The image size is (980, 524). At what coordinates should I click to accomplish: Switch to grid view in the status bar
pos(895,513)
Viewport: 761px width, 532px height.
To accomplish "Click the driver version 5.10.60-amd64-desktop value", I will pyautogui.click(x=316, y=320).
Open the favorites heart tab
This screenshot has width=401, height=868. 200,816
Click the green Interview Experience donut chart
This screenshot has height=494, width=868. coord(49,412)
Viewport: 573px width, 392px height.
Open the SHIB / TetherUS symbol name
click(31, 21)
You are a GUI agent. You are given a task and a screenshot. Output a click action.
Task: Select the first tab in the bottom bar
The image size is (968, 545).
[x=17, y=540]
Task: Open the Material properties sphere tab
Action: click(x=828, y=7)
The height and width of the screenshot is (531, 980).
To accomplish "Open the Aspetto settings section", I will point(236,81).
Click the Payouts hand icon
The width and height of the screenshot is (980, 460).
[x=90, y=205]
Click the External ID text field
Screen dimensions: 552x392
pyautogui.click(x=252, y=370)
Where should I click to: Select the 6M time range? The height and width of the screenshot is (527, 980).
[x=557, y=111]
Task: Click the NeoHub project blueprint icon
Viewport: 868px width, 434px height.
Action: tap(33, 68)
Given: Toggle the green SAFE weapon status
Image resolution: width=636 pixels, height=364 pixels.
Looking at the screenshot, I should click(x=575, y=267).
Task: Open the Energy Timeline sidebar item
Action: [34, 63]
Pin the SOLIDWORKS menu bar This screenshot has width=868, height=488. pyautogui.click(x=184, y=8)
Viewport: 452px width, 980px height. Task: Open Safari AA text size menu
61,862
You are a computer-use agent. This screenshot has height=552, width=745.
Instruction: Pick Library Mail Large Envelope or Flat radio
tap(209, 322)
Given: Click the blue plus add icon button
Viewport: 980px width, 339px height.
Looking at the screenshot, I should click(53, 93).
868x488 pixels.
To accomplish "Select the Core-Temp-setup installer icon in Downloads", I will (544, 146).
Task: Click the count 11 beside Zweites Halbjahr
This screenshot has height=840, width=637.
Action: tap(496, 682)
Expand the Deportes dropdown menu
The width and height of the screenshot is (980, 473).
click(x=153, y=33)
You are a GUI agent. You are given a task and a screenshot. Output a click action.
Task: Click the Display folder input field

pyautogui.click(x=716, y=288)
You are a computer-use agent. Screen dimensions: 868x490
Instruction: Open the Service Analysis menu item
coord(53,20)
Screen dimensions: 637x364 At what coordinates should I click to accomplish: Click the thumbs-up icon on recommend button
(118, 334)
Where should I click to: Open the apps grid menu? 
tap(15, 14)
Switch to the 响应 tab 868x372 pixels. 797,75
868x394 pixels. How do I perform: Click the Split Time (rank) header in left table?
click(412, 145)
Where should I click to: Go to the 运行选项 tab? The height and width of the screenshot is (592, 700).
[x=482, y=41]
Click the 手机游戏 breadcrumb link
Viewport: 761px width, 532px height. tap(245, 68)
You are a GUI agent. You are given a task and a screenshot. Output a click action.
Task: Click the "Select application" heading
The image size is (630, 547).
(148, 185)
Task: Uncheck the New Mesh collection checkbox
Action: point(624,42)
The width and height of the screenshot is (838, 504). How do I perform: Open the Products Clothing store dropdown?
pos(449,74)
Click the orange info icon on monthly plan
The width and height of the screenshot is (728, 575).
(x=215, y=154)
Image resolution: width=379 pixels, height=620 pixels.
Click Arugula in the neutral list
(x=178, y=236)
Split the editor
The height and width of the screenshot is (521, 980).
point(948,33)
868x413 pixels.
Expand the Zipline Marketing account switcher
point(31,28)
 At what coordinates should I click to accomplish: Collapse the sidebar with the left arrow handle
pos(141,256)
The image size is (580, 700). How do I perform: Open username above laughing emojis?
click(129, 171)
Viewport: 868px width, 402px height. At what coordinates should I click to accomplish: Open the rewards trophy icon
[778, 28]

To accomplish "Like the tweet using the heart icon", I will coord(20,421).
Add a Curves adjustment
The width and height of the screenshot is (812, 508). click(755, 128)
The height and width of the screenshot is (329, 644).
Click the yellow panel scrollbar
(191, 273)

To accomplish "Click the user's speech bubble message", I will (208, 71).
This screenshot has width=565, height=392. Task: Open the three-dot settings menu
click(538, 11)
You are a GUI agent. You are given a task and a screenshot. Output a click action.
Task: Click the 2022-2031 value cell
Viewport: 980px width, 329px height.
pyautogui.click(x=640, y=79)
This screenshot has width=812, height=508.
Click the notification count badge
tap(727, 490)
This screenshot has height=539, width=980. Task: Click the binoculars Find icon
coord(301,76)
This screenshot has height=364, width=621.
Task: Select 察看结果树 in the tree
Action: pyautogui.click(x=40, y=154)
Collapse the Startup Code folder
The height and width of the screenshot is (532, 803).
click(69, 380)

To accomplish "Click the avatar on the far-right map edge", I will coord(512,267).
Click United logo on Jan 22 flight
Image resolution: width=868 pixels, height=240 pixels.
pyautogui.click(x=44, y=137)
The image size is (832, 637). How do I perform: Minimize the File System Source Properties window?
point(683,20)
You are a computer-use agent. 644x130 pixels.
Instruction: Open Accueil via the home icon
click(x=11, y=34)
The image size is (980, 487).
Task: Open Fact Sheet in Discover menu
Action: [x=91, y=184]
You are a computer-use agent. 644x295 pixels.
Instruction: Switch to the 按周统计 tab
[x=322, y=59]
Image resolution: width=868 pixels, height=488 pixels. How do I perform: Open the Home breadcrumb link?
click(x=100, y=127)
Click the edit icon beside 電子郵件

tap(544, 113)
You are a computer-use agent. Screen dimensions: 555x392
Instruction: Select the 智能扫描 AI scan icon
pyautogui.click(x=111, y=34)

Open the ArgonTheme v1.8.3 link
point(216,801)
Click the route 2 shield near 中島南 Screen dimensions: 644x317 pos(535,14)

#### WHAT IS ASKED:
Copy out every one of the entries above, line for line, with nothing changed.

#### TASK RESPONSE:
The image size is (980, 524). At what coordinates should I click to accomplish: Switch to grid view in the status bar
pos(895,513)
Viewport: 761px width, 532px height.
To accomplish "Click the driver version 5.10.60-amd64-desktop value", I will pyautogui.click(x=316, y=320).
Open the favorites heart tab
This screenshot has width=401, height=868. 200,816
Click the green Interview Experience donut chart
This screenshot has height=494, width=868. coord(49,412)
Viewport: 573px width, 392px height.
Open the SHIB / TetherUS symbol name
click(31, 21)
You are a GUI agent. You are given a task and a screenshot. Output a click action.
Task: Select the first tab in the bottom bar
The image size is (968, 545).
[x=17, y=540]
Task: Open the Material properties sphere tab
Action: click(x=828, y=7)
The height and width of the screenshot is (531, 980).
To accomplish "Open the Aspetto settings section", I will point(236,81).
Click the Payouts hand icon
The width and height of the screenshot is (980, 460).
[x=90, y=205]
Click the External ID text field
Screen dimensions: 552x392
pyautogui.click(x=252, y=370)
Where should I click to: Select the 6M time range? The height and width of the screenshot is (527, 980).
[x=557, y=111]
Task: Click the NeoHub project blueprint icon
Viewport: 868px width, 434px height.
Action: tap(33, 68)
Given: Toggle the green SAFE weapon status
Image resolution: width=636 pixels, height=364 pixels.
Looking at the screenshot, I should click(x=575, y=267).
Task: Open the Energy Timeline sidebar item
Action: [34, 63]
Pin the SOLIDWORKS menu bar This screenshot has width=868, height=488. pyautogui.click(x=184, y=8)
Viewport: 452px width, 980px height. Task: Open Safari AA text size menu
61,862
You are a computer-use agent. This screenshot has height=552, width=745.
Instruction: Pick Library Mail Large Envelope or Flat radio
tap(209, 322)
Given: Click the blue plus add icon button
Viewport: 980px width, 339px height.
Looking at the screenshot, I should click(53, 93).
868x488 pixels.
To accomplish "Select the Core-Temp-setup installer icon in Downloads", I will (544, 146).
Task: Click the count 11 beside Zweites Halbjahr
This screenshot has height=840, width=637.
Action: tap(496, 682)
Expand the Deportes dropdown menu
The width and height of the screenshot is (980, 473).
click(x=153, y=33)
You are a GUI agent. You are given a task and a screenshot. Output a click action.
Task: Click the Display folder input field

pyautogui.click(x=716, y=288)
You are a computer-use agent. Screen dimensions: 868x490
Instruction: Open the Service Analysis menu item
coord(53,20)
Screen dimensions: 637x364 At what coordinates should I click to accomplish: Click the thumbs-up icon on recommend button
(118, 334)
Where should I click to: Open the apps grid menu? 
tap(15, 14)
Switch to the 响应 tab 868x372 pixels. 797,75
868x394 pixels. How do I perform: Click the Split Time (rank) header in left table?
click(412, 145)
Where should I click to: Go to the 运行选项 tab? The height and width of the screenshot is (592, 700).
[x=482, y=41]
Click the 手机游戏 breadcrumb link
Viewport: 761px width, 532px height. tap(245, 68)
You are a GUI agent. You are given a task and a screenshot. Output a click action.
Task: Click the "Select application" heading
The image size is (630, 547).
(148, 185)
Task: Uncheck the New Mesh collection checkbox
Action: point(624,42)
The width and height of the screenshot is (838, 504). How do I perform: Open the Products Clothing store dropdown?
pos(449,74)
Click the orange info icon on monthly plan
The width and height of the screenshot is (728, 575).
(x=215, y=154)
Image resolution: width=379 pixels, height=620 pixels.
Click Arugula in the neutral list
(x=178, y=236)
Split the editor
The height and width of the screenshot is (521, 980).
point(948,33)
868x413 pixels.
Expand the Zipline Marketing account switcher
point(31,28)
 At what coordinates should I click to accomplish: Collapse the sidebar with the left arrow handle
pos(141,256)
The image size is (580, 700). How do I perform: Open username above laughing emojis?
click(129, 171)
Viewport: 868px width, 402px height. At what coordinates should I click to accomplish: Open the rewards trophy icon
[778, 28]

To accomplish "Like the tweet using the heart icon", I will coord(20,421).
Add a Curves adjustment
The width and height of the screenshot is (812, 508). click(755, 128)
The height and width of the screenshot is (329, 644).
Click the yellow panel scrollbar
(191, 273)

To accomplish "Click the user's speech bubble message", I will (208, 71).
This screenshot has width=565, height=392. Task: Open the three-dot settings menu
click(538, 11)
You are a GUI agent. You are given a task and a screenshot. Output a click action.
Task: Click the 2022-2031 value cell
Viewport: 980px width, 329px height.
pyautogui.click(x=640, y=79)
This screenshot has width=812, height=508.
Click the notification count badge
tap(727, 490)
This screenshot has height=539, width=980. Task: Click the binoculars Find icon
coord(301,76)
This screenshot has height=364, width=621.
Task: Select 察看结果树 in the tree
Action: pyautogui.click(x=40, y=154)
Collapse the Startup Code folder
The height and width of the screenshot is (532, 803).
click(69, 380)

To accomplish "Click the avatar on the far-right map edge", I will coord(512,267).
Click United logo on Jan 22 flight
Image resolution: width=868 pixels, height=240 pixels.
pyautogui.click(x=44, y=137)
The image size is (832, 637). How do I perform: Minimize the File System Source Properties window?
point(683,20)
You are a computer-use agent. 644x130 pixels.
Instruction: Open Accueil via the home icon
click(x=11, y=34)
The image size is (980, 487).
Task: Open Fact Sheet in Discover menu
Action: [x=91, y=184]
You are a computer-use agent. 644x295 pixels.
Instruction: Switch to the 按周统计 tab
[x=322, y=59]
Image resolution: width=868 pixels, height=488 pixels. How do I perform: Open the Home breadcrumb link?
click(x=100, y=127)
Click the edit icon beside 電子郵件

tap(544, 113)
You are a computer-use agent. Screen dimensions: 555x392
Instruction: Select the 智能扫描 AI scan icon
pyautogui.click(x=111, y=34)

Open the ArgonTheme v1.8.3 link
point(216,801)
Click the route 2 shield near 中島南 Screen dimensions: 644x317 pos(535,14)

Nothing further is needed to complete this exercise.